L’Ue approva nuove sanzioni contro Bielorussia e Myanmar

L'alto rappresentante Ue Josep Borrell. [EPA-EFE/OLIVIER HOSLET / POOL]

I ministri degli Esteri dell’Ue hanno adottato il quarto pacchetto di sanzioni contro la Bielorussia, con l’iscrizione di 78 persone e 8 imprese nella black list dell’Unione, che prevede il divieto dei viaggi ed il congelamento dei beni.

“Questa decisione è stata presa in considerazione dell’escalation di gravi violazioni dei diritti umani in Bielorussia e della repressione violenta della società civile, dell’opposizione democratica e dei giornalisti. Inoltre, sette persone e un’entità soggette a questa nuova serie di misure restrittive sono state inserite nella black list in relazione all’atterraggio forzato e illegale di un volo Ryanair a Minsk, in Bielorussia, il 23 maggio 2021, mettendo in pericolo la sicurezza aerea, e la detenzione da parte delle autorità bielorusse del giornalista Raman Pratasevich e di Sofia Sapega”, spiegano i ministri in un comunicato.

Tra le persone colpite dalle sanzioni ci sono anche diverse figure economiche di spicco che sostengono il regime di Lukashenko. “Queste sanzioni inviano quindi un ulteriore forte segnale ai sostenitori del regime, che il loro continuo sostegno ad Aleksandr Lukashenko ha un costo sostanziale”, sottolinea la nota.

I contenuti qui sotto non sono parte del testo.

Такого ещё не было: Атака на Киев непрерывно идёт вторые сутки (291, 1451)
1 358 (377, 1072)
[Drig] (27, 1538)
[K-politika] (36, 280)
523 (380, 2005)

Le misure restrittive dell’Ue si applicano ora a un totale di 166 persone e 15 entità bielorusse. Le persone colpite sono soggette a un congelamento dei beni e ai cittadini e alle imprese dell’Ue è vietato mettere fondi a disposizione delle persone e degli enti inseriti nella black list. Le persone fisiche sono inoltre soggette a un divieto di viaggio, che impedisce loro di entrare o transitare nei territori dell’Ue.

“È un passo importante, di solito si resta nella sfera delle misure che colpiscono individui o imprese come quelle odierne. Perché quando si tocca l’economia di un paese, si toccano le persone che non hanno colpa, e cerchiamo di non farlo. Ma arrivati a certi punti occorre prendere misure molto più forti”, ha dichiarato l’alto rappresentante Josep Borrell. “Il regime non ha cambiato  atteggiamento. Ci sono oltre 500 prigionieri politici. Abbiamo assistito allo spettacolo orribile del giornalista” Roman Protasevich “sequestrato fare una confessione in stile maoista davanti alle tv, perciò occorre utilizzare tutti i mezzi possibili e le sanzioni economiche servono a questo”, ha aggiunto.

L’Ue è pronta a sostenere una transizione pacifica e democratica con una varietà di strumenti, compreso un piano globale di sostegno economico per una Bielorussia democratica, spiegano i ministri nel comunicato stampa. “Siamo anche pronti ad adottare ulteriori misure, anche su altri attori economici, se la situazione in Bielorussia non migliora”.

Myanmar

I ministri Ue hanno deciso di imporre sanzioni anche a 8 persone, 3 entità economiche e all’Organizzazione dei veterani di guerra in relazione al colpo di Stato militare perpetrato in Myanmar il 1° febbraio  2021 e alla conseguente repressione contro manifestanti pacifici. “Le persone nei confronti delle quali sono state imposte sanzioni includono ministri e viceministri, nonché la procuratrice generale, responsabili di avere compromesso la democrazia e lo Stato di diritto e commesso gravi violazioni dyaei diritti umani nel paese”, si legge in una nota di Bruxelles. Le quattro entità sono di proprietà dello Stato o controllate dalle forze armate del Myanmar (Tatmadaw), contribuendo direttamente o indirettamente alle entrate o alle attività dei militari.

Iran

A margine del vertice dei ministri degli Esteri dei 27 Paesi, l’alto rappresentante è intervenuto anche sulla situazione in Iran. “Le elezioni in Iran potrebbero rappresentare una stabilizzazione o un pericolo aggiuntivo nel non facile rapporto che sussiste attualmente tra Ue e Teheran”, ha detto Borrell. L’alto rappresentante si augura che i risultati delle elezioni presidenziali in Iran, vinte dal capo della magistratura Ebrahim Raisi, non influiscano sui negoziati in corso sull’accordo sul programma nucleare iraniano firmato nel 2015 e successivamente abbandonato dall’amministrazione Usa di Donald Trump e dalla Repubblica islamica. Le trattative “al tavolo” sono difficili ma proseguono e ci aspettiamo che il cambio di leadership non colpisca le possibilità di raggiungere un accordo”, ha spiegato ai giornalisti Borrell.